> _FRAGMENT ŹRÓDŁOWY_:
Transport na Kubie - samochód, samolot, autobus, pociąg

Temat transportu na Kubie spędza sen z powiek tym, którzy się na wyspę wybierają po raz pierwszy, ale gdy się wszystko zaplanuje, okazuje się, że nie taki diabeł straszny. Nie polecam jednak całej wyprawy puszczać na żywioł, bo środki transportu są ograniczone i może to skutkować tym, że utkniemy gdzieś na dłużej niż planowaliśmy. Wszystko warto zaplanować i zorganizować wcześniej, rezerwując samochód lub kupując i drukując(!) bilety jeszcze w Polsce przed wyjazdem.





Kilka informacji ogólnych


Generalnie brak jest ograniczeń w podróżowaniu po kraju, z wyjątkiem oznakowanych stref specjalnych i wojskowych (w tym amerykańskiej bazy wojskowej w Guantanamo). Obowiązuje ruch prawostronny. Sygnalizacja świetlna umieszczana jest – podobnie jak w USA – za skrzyżowaniem. Na rondzie pierwszeństwo mają pojazdy nadjeżdżające z prawej strony. Polskie prawo jazdy jest honorowane przez władze kubańskie przez okres 6 miesięcy od daty przekroczenia granicy. Zaleca się jednak posiadanie międzynarodowego prawa jazdy. Nie ma obowiązku wykupienia ubezpieczenia OC, AC czy NW. Spółka ASISTUR S.A. oferuje usługi w zakresie ubezpieczeń komunikacyjnych. Ubezpieczenie wymagane jest jednak w przypadku wynajmu pojazdu kołowego lub jednostki pływającej. Jest ono z reguły wliczane w cenę wynajmu. Należy tego dopilnować we własnym dobrze pojętym interesie. Polskie polisy komunikacyjne nie są uznawane. Niektóre odcinki autostrad są płatne od 2 do 4 CUC. Litr paliwa kosztuje od 0,95 do 1,10 CUC. Paliwo należy tankować wyłącznie na stacjach benzynowych ORO NEGRO lub CUPET.

> _SEGMENT DANYCH_:

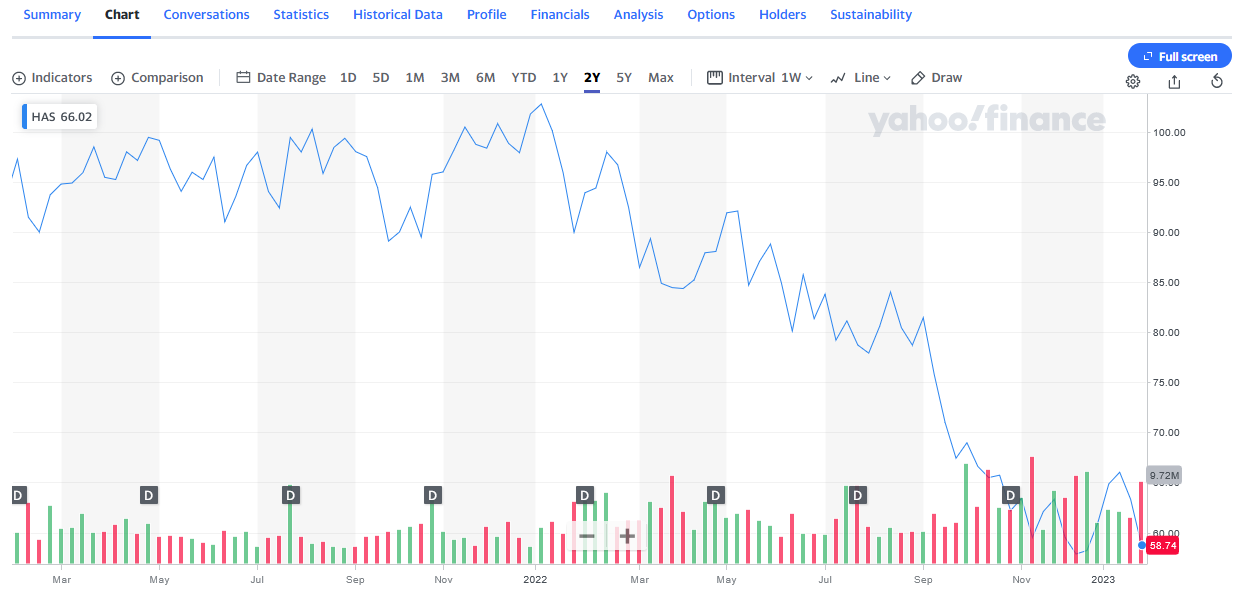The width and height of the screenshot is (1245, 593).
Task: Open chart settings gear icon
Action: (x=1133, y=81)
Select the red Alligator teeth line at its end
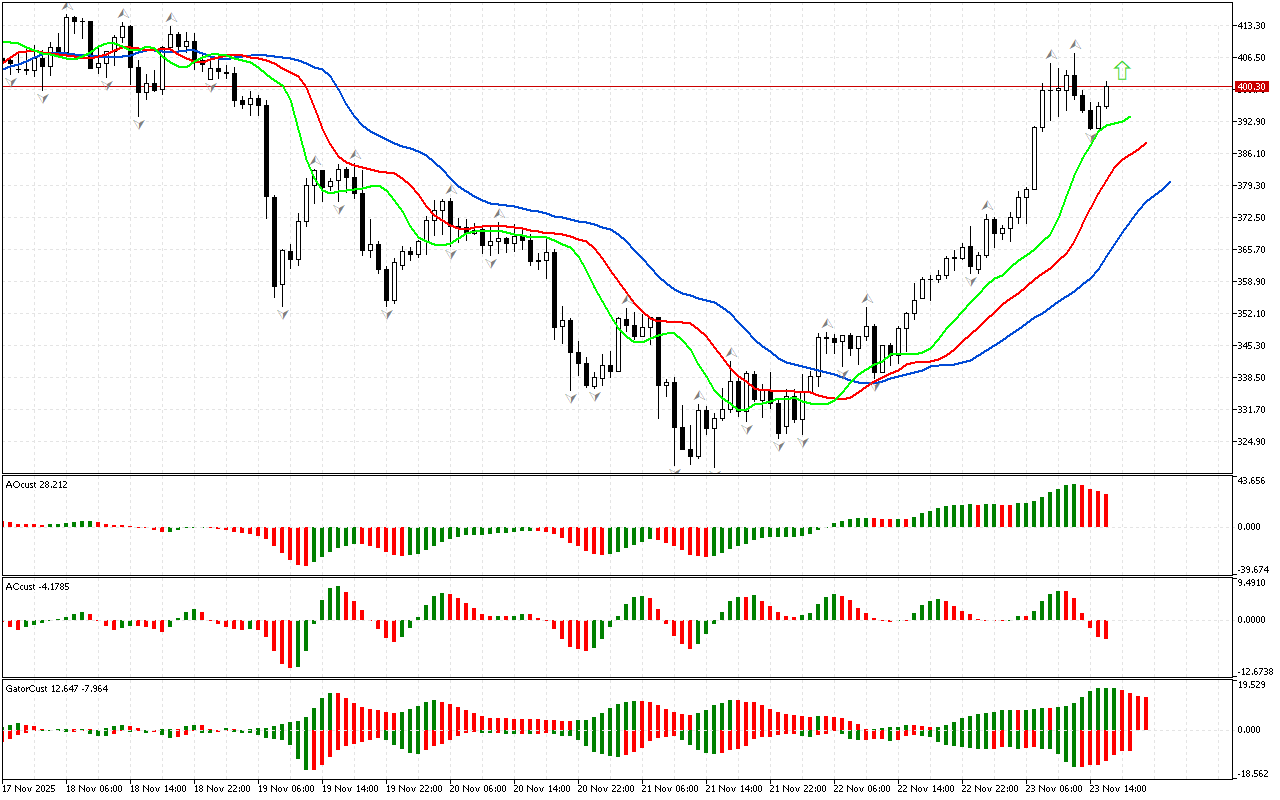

> _OPIS ZADANIA_: Podaj skróty wszystkich rodzajów ubezpieczeń, których według tekstu o transporcie na Kubie nie ma obowiązku wykupować. Wiersze pochodzą z innego źródła niż tekst o transporcie na Kubie.

> _WYNIK_: OC, AC, NW